Edge computing is often seen in IoT deployments as well as for applications that depend on real-time data such that decision making is done close to data creation.
What is it?
A form of distributed computing whereby data storage and processing shifts closer to a device rather than relying on a central location.
Edge computing is particularly suited to applications where latency issues have serious performance implications, for example in Industrial IoT, medical imaging, or VR/AR. By shifting the computation closer to the edges of the network, you’re able to improve performance.
What’s in for you?
If you have applications that are highly sensitive to data latency, edge computing can provide a significant performance boost.
Businesses can save money by getting the processing performed locally, minimizing the amount of data that needs to be stored centrally or in the cloud. Because less energy is used to transport the data, Edge computing is potentially more sustainable too.
What are the trade offs?
Edge computing introduces more diverse and complex deployment scenarios for your organization. Think about management, monitoring, and testing challenges associated with complex and remote architectures.
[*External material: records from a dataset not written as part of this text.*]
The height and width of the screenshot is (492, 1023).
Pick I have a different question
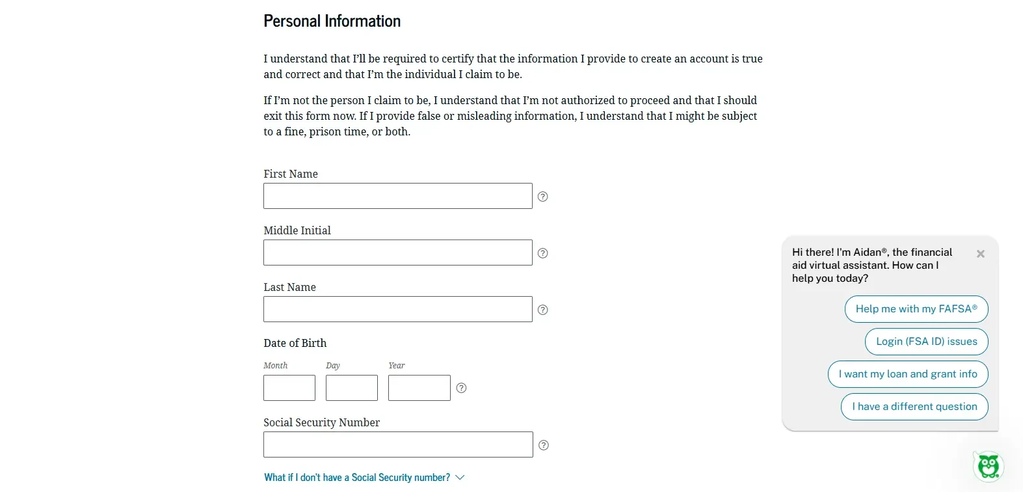[x=914, y=407]

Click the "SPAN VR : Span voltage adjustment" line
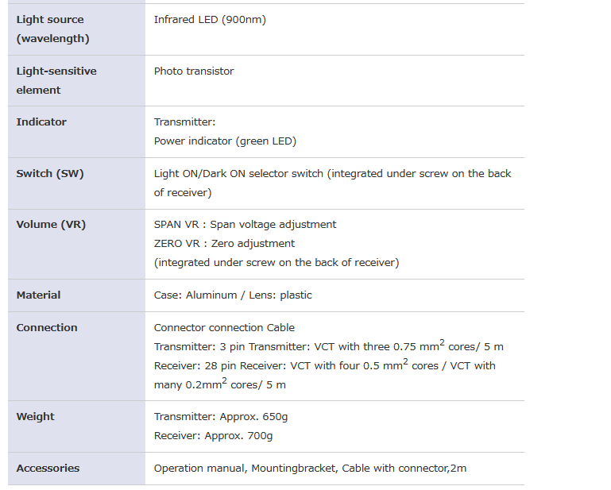coord(245,225)
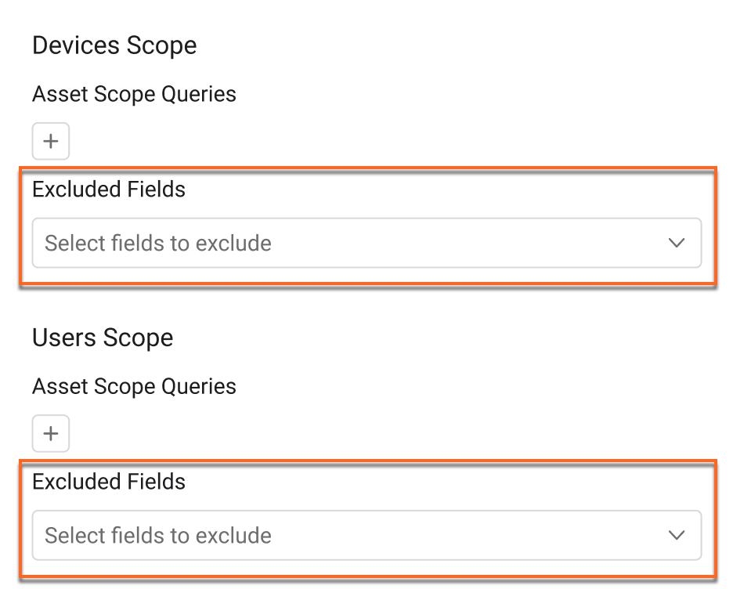Expand the Devices Excluded Fields chevron
The width and height of the screenshot is (733, 589).
coord(676,243)
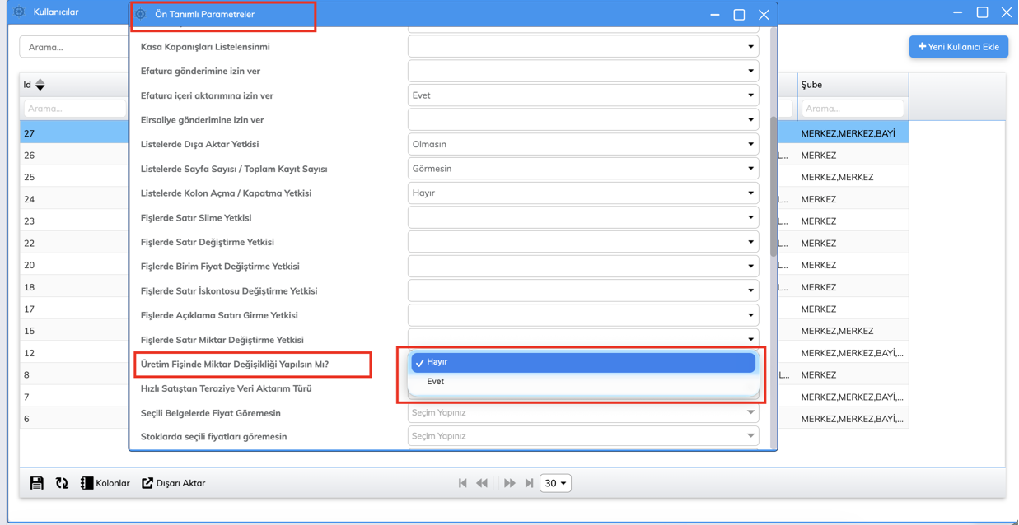Open the page size 30 dropdown

click(x=555, y=483)
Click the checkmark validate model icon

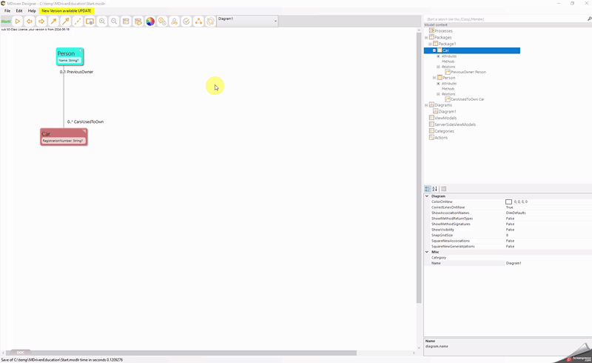coord(186,21)
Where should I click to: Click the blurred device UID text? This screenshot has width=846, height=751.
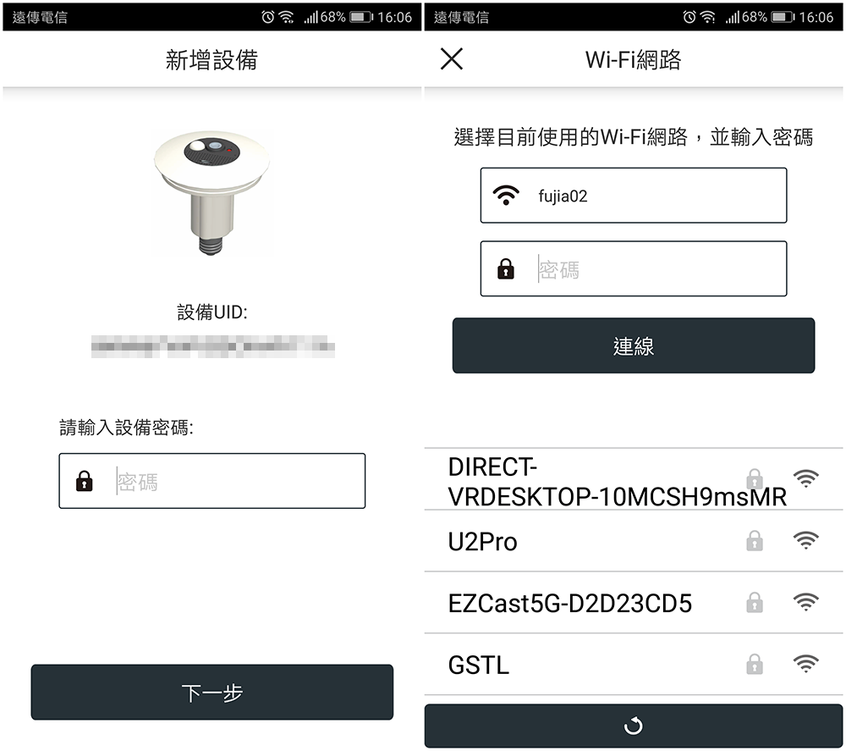[212, 346]
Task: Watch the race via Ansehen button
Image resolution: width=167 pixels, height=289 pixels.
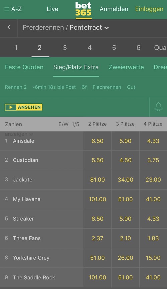Action: [24, 107]
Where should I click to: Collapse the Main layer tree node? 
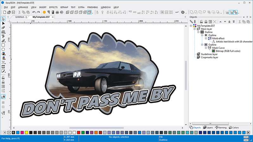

You’ll need to consider how you deal with data privacy on the edges of your network — this is particularly true if you’re using resource-constrained IoT sensors that may limit your ability to encrypt data.
How is it being used?
Edge computing is often found in Internet of Things (IoT) deployments, where the bandwidth costs of transporting large amounts of data long distances could be prohibitive.
Increasingly, we’re seeing edge computing being used for applications that exploit real time data — such as video processing and analytics, autonomous vehicles and robotics. This is supported by faster networking technologies, such as 5G wireless.